## Supplied entries
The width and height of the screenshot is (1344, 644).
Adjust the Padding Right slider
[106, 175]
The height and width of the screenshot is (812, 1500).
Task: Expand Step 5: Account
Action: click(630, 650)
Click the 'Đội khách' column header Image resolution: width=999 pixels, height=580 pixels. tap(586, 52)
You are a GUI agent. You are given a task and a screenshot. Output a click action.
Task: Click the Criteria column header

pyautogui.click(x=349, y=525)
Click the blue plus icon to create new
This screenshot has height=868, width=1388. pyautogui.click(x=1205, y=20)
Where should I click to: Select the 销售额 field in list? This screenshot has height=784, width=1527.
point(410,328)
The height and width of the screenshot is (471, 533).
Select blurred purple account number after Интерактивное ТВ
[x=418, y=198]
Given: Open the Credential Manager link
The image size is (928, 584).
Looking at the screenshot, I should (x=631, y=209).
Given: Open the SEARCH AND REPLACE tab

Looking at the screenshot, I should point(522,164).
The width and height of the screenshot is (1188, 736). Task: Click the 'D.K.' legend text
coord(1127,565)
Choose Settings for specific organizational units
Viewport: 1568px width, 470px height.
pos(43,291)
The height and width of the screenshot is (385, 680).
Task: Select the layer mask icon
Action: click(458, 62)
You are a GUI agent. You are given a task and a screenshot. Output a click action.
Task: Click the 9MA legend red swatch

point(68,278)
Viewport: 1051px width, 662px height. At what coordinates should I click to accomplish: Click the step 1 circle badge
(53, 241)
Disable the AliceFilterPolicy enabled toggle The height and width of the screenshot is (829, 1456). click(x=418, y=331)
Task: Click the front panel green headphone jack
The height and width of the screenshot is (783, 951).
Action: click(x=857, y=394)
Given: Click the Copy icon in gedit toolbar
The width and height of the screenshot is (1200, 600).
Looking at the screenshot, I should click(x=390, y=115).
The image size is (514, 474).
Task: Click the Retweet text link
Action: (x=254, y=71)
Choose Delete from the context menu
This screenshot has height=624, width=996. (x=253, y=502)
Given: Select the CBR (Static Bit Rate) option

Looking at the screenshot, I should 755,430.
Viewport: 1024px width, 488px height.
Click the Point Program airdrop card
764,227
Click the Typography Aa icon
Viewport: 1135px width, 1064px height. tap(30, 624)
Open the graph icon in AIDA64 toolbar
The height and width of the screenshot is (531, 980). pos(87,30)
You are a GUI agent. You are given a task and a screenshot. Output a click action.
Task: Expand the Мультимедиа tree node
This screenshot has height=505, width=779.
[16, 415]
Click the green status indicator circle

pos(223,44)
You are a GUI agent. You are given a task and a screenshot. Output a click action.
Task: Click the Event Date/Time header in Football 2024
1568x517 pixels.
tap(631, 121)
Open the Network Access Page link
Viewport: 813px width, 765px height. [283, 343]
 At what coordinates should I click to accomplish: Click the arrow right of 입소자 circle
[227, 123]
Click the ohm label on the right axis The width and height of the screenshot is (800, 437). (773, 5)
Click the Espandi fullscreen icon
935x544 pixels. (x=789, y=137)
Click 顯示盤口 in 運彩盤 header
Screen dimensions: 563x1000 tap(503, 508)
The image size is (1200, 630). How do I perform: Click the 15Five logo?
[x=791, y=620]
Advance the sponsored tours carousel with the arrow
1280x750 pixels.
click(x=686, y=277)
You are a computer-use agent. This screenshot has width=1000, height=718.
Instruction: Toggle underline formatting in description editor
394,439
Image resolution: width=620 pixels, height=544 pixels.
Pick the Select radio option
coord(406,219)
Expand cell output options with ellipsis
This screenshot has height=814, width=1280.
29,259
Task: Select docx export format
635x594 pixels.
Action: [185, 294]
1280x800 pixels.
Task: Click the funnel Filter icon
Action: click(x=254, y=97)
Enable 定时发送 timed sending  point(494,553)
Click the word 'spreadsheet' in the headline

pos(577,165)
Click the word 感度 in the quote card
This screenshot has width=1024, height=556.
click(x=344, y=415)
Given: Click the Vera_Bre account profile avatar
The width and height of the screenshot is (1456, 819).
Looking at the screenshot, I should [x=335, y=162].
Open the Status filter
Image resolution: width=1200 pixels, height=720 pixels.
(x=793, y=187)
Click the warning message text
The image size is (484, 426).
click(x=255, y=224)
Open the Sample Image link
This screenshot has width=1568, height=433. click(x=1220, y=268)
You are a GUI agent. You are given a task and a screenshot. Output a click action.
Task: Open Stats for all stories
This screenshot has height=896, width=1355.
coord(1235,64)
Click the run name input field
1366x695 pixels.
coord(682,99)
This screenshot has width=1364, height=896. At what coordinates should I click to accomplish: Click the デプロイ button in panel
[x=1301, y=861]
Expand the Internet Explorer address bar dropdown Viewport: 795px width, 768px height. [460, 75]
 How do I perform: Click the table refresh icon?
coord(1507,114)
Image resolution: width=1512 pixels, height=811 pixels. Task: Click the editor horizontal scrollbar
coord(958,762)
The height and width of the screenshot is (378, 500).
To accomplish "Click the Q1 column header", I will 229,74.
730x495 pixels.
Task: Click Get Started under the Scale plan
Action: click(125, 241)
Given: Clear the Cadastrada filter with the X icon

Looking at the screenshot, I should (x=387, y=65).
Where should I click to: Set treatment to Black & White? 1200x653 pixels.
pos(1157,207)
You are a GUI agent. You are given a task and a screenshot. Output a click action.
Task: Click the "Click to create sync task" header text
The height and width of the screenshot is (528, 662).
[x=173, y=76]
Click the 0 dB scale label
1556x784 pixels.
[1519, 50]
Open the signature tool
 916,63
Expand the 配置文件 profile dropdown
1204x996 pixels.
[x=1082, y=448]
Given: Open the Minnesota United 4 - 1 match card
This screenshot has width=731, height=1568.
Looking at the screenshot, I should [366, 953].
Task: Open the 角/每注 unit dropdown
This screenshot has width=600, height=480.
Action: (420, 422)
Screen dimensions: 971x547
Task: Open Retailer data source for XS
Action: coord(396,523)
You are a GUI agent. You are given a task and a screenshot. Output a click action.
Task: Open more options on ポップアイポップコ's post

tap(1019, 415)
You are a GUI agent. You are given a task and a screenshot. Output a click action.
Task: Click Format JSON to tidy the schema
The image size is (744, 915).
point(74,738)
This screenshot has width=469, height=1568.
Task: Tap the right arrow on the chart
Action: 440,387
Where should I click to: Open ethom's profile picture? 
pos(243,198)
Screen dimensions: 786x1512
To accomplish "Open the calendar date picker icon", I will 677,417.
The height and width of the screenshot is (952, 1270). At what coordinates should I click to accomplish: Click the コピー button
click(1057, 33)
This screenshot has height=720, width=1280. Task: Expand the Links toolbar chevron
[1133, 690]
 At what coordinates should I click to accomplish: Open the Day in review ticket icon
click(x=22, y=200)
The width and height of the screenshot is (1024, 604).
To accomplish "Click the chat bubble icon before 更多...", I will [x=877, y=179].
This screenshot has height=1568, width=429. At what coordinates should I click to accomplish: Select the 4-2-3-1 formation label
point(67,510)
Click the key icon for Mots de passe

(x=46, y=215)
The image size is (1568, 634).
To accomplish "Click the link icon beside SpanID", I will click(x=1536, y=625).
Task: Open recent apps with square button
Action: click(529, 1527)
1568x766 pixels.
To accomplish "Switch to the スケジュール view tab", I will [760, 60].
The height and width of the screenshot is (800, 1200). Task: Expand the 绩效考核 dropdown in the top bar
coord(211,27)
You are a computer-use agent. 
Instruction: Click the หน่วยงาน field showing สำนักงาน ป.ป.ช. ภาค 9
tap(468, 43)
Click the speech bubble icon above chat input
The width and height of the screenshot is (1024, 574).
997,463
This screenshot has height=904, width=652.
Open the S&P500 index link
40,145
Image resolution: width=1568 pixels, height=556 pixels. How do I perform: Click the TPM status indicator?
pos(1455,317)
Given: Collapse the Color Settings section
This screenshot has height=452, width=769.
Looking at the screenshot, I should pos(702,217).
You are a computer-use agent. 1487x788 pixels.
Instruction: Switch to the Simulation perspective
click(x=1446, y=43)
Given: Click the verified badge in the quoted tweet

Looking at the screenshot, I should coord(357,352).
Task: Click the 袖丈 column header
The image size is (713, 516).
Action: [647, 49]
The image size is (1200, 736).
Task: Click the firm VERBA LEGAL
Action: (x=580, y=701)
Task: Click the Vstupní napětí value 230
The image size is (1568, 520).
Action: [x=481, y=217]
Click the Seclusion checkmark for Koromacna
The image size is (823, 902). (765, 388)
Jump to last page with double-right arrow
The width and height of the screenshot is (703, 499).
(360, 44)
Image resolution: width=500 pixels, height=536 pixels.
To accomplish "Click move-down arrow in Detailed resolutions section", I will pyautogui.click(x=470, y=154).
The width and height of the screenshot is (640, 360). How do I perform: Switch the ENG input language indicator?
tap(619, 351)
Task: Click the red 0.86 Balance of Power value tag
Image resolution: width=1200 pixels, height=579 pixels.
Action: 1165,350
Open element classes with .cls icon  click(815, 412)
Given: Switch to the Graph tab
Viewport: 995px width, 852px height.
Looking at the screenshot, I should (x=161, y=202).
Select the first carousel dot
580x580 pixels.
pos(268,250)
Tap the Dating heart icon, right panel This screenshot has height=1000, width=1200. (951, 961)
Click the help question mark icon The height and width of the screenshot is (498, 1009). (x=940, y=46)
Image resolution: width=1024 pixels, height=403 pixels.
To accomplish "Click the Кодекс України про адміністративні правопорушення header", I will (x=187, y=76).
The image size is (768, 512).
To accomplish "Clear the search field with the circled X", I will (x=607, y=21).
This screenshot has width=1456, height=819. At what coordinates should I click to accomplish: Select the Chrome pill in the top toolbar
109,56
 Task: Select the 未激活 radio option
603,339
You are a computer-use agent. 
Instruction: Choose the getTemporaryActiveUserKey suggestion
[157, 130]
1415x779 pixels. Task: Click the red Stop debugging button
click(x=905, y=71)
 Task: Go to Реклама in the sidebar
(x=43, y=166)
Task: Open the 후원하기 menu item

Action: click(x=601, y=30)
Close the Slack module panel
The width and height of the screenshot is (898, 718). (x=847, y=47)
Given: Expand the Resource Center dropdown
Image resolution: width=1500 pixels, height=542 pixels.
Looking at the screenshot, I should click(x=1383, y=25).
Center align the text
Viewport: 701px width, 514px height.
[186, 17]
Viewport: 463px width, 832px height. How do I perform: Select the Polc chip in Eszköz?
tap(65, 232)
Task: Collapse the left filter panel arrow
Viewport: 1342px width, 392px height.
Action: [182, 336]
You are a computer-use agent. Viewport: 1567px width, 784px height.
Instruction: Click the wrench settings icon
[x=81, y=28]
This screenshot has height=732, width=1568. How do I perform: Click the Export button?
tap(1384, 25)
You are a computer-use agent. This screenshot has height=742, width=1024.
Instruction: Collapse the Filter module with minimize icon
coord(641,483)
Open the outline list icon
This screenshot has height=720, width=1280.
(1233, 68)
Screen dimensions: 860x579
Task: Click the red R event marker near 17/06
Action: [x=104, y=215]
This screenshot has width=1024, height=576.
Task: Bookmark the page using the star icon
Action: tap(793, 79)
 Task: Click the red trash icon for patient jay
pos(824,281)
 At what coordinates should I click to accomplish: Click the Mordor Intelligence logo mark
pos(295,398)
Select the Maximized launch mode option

## The task
Copy out, unchanged, the part of the items that opens with the line containing "The height and width of the screenshot is (471, 533)." and closes with the line containing "Disable the AliceFilterPolicy", both of those lines included.

## Answer in full
The height and width of the screenshot is (471, 533).
Select blurred purple account number after Интерактивное ТВ
[x=418, y=198]
Given: Open the Credential Manager link
The image size is (928, 584).
Looking at the screenshot, I should (x=631, y=209).
Given: Open the SEARCH AND REPLACE tab

Looking at the screenshot, I should point(522,164).
The width and height of the screenshot is (1188, 736). Task: Click the 'D.K.' legend text
coord(1127,565)
Choose Settings for specific organizational units
Viewport: 1568px width, 470px height.
pos(43,291)
The height and width of the screenshot is (385, 680).
Task: Select the layer mask icon
Action: click(458, 62)
You are a GUI agent. You are given a task and a screenshot. Output a click action.
Task: Click the 9MA legend red swatch

point(68,278)
Viewport: 1051px width, 662px height. At what coordinates should I click to accomplish: Click the step 1 circle badge
(53, 241)
Disable the AliceFilterPolicy enabled toggle The height and width of the screenshot is (829, 1456). click(x=418, y=331)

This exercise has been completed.